The wooden house and outbuildings caught fire fast, blazed up, burned down, but the dome, built of lath and plaster above a drum of brick, would not burn. What they did at last was heap up the wreckage of the telescopes, the instruments, the books and charts and drawings, in the middle of the floor under the dome, pour oil on the heap, and set fire to that. The flames spread to the wooden beams of the big telescope frame and to the clockwork mechanisms.

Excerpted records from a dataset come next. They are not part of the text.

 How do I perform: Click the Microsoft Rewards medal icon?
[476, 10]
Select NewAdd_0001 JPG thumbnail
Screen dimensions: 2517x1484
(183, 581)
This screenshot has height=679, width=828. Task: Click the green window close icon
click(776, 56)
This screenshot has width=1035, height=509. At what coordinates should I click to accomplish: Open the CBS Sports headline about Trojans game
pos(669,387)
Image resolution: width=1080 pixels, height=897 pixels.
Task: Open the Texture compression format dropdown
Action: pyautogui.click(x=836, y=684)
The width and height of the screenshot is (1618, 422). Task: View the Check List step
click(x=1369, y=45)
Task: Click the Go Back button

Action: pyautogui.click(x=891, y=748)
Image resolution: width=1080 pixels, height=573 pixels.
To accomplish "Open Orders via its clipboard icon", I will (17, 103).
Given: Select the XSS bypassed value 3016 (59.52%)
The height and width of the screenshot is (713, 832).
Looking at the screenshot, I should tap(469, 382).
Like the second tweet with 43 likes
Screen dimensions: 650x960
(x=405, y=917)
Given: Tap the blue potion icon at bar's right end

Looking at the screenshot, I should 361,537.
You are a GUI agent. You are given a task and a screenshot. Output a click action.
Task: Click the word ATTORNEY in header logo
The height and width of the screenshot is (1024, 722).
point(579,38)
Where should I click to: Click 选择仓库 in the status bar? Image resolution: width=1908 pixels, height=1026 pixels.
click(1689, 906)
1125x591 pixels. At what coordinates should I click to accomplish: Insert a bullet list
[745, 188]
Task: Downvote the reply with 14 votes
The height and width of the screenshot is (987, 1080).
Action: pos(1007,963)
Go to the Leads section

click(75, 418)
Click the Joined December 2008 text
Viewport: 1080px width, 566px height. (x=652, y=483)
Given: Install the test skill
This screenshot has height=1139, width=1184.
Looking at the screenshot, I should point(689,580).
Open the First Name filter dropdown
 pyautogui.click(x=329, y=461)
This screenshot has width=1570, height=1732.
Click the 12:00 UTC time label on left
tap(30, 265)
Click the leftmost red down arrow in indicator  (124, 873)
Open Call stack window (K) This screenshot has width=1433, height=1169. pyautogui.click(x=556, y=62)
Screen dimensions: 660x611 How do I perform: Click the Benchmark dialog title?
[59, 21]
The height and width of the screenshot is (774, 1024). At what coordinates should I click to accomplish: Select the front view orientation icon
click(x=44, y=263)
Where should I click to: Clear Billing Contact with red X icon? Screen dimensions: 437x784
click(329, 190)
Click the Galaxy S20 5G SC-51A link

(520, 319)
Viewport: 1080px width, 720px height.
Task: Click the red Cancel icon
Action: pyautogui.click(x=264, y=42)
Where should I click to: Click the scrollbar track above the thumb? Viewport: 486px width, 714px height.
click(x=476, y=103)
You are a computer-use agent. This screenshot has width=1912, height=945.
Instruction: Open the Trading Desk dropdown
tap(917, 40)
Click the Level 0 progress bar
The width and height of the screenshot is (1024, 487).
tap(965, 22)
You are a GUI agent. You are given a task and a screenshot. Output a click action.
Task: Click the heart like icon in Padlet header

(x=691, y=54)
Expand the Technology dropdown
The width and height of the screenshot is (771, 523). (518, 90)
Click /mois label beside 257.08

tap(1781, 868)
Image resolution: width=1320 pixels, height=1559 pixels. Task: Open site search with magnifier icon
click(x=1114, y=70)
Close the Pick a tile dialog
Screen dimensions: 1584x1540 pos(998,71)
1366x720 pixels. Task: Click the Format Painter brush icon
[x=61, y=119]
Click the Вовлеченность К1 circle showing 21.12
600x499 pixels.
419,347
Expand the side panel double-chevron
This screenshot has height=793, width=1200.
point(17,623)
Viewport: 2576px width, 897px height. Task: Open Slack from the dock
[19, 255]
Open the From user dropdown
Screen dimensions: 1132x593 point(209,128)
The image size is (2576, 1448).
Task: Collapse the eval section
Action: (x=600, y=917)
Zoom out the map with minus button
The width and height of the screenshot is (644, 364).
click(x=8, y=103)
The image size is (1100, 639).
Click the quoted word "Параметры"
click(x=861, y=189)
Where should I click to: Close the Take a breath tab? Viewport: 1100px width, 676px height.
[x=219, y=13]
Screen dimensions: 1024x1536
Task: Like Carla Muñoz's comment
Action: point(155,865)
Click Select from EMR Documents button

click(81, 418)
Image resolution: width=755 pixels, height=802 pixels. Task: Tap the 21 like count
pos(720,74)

Villagers watching from the foot of the hill saw the dome, whitish against the green evening sky, shudder and turn, first in one direction then in the other, while a black and yellow smoke full of sparks gushed from the oblong slit: an ugly and uncanny thing to see.
It was getting dark, stars were showing in the east. Orders were shouted. The soldiers came down the road in single file, dark men in dark harness, silent.
The villagers at the foot of the hill stayed on after the soldiers had gone. In a life without change or breadth a fire is as good as a festival. They did not climb the hill, and as the night grew full dark, they drew closer together. After a while they began to return to their villages. Some looked back over their shoulders at the hill, where nothing moved. The stars turned slowly behind the black beehive of the dome, but it did not turn to follow them.
About an hour before daybreak a man rode up the steep zigzag, dismounted by the ruins of the workshops, and approached the dome on foot. The door had been smashed in. Through it a reddish haze of light was visible, very dim, coming from a massive beam that had fallen and had smoldered all night inward to its core. A hanging, sour smoke thickened the air inside the dome. A tall figure moved there and its shadow moved with it, cast upward on the murk. Sometimes it stooped, or stopped, then blundered slowly on.
The man at the door said, “Guennar! Master Guennar!”
The man in the dome stopped still, looking toward the door. He had just picked up something from the mess of wreckage and halfburnt stuff on the floor. He put this object mechanically into his coat pocket, still peering at the door. He came toward it. His eyes were red and swollen almost shut, he breathed harshly in gasps, his hair and clothes Were scorched and smeared with black ash.
“Where were you?”
The man in the dome pointed vaguely at the ground.
“There’s a cellar? That’s where you were during the fire? By God! Gone to ground! I knew it, I knew you’d be here.” Bord laughed, a little crazily, taking Guennar’s arm. “Come on. Come out of there, for the love of God. There’s light in the east already.”
The astronomer came reluctantly, looking not at the grey east but back up at the slit in the dome, where a few stars burned clear. Bord pulled him outside, made him mount the horse, and then, bridle in hand, set off down the hill leading the horse at a fast walk.